Emma Mann, a freshman pre-nursing major, said that she believes more regulations should be in place.

“I feel like there could be some more precautions, I don’t know,” Mann said. “For me personally I think everything should be online and if there’s labs or something that you have to do on campus, that’s when we should be on campus.”

A specific guideline Mosley mentioned was proper mask wearing.

“The professors I’ve had have done a great job following the guidelines of having us wear a mask covering our face, covering our nose and our mouth, or else we’re not able to actually attend class,” Mosley said.

Mann said that she often sees students on campus not following the COVID guidelines.

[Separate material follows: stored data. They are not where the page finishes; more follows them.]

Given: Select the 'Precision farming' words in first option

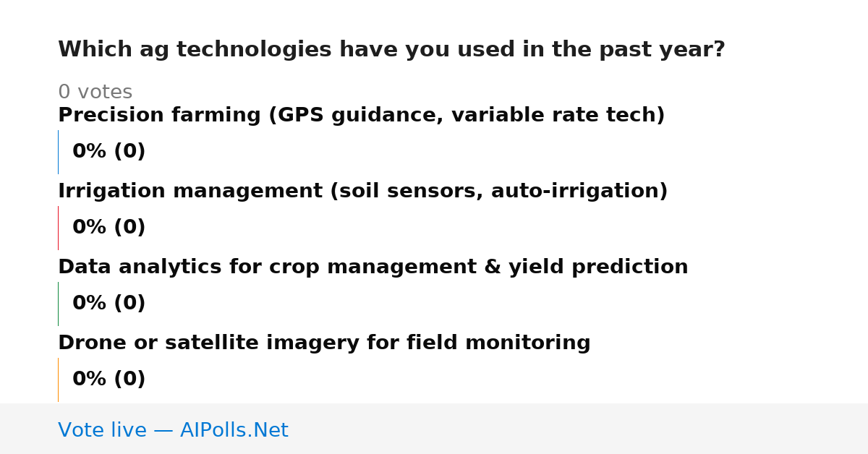Looking at the screenshot, I should pos(160,116).
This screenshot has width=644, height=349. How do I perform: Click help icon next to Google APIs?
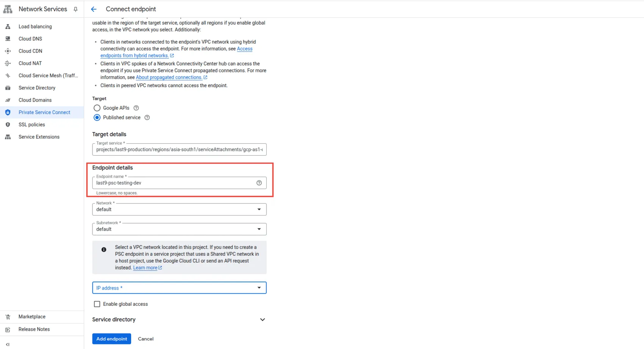(136, 108)
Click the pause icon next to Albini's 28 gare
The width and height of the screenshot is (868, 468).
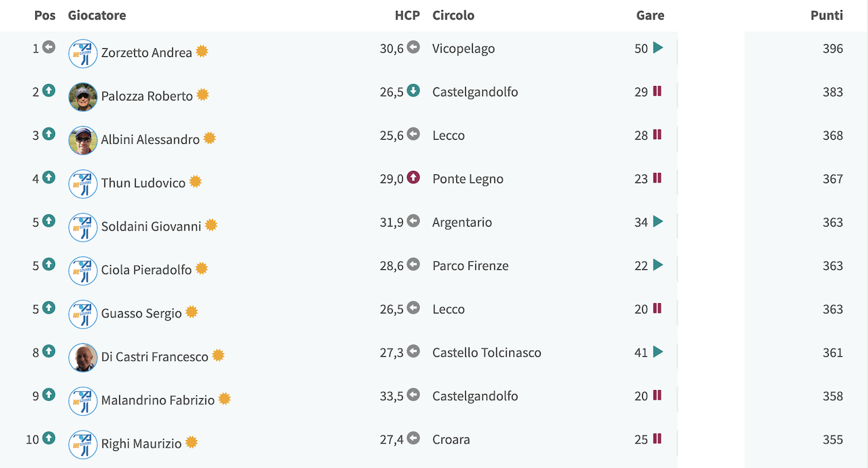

“I do feel like there are some kids that aren’t taking it as seriously, I know I’m taking it seriously but I know there are some kids that don’t,” Mann said. “I think it’s just some of the students that don’t seem to care.”

Lorten said that following the guidelines is difficult in respect to the social aspects of college students being together on campus.

“There’s only so much you can do with a college campus and especially college kids, you can’t just get a bunch of connection starved 18-year-olds and 19-year-olds together and say, ‘don’t see each other,’” Lorten said.

Another precaution the university has taken is to have online and hybrid classes, Mosley said that he had classes with a variety of delivery modes.

“There are three classes that I have that meet face to face and I have three other classes that are online or hybrid,” Mosley said. “I’m feeling pretty good about classes so far.”

Lorten said that in her experience this week she misses some aspects of in person meetings but is grateful for the extra time afforded by hybrid classes.

“There’s pros and cons to everything so far that I’ve experienced,” Lorten said. “I do kind of miss some of the connections and clarity that come with in person class but I do like the freedom of some of my hybrid classes, where if we only meet one time a week there’s more time to do assignments.”

Lorten also said that despite the difficulties of adjusting to the new campus normal EIU students and staff are still helping one another through the hard times.

“I think people are trying to be there for each other, virtually or in person they’re trying to be there to help each other out,” Lorten said “Everyone’s doing their best and I think they’re doing their best for everyone else too.”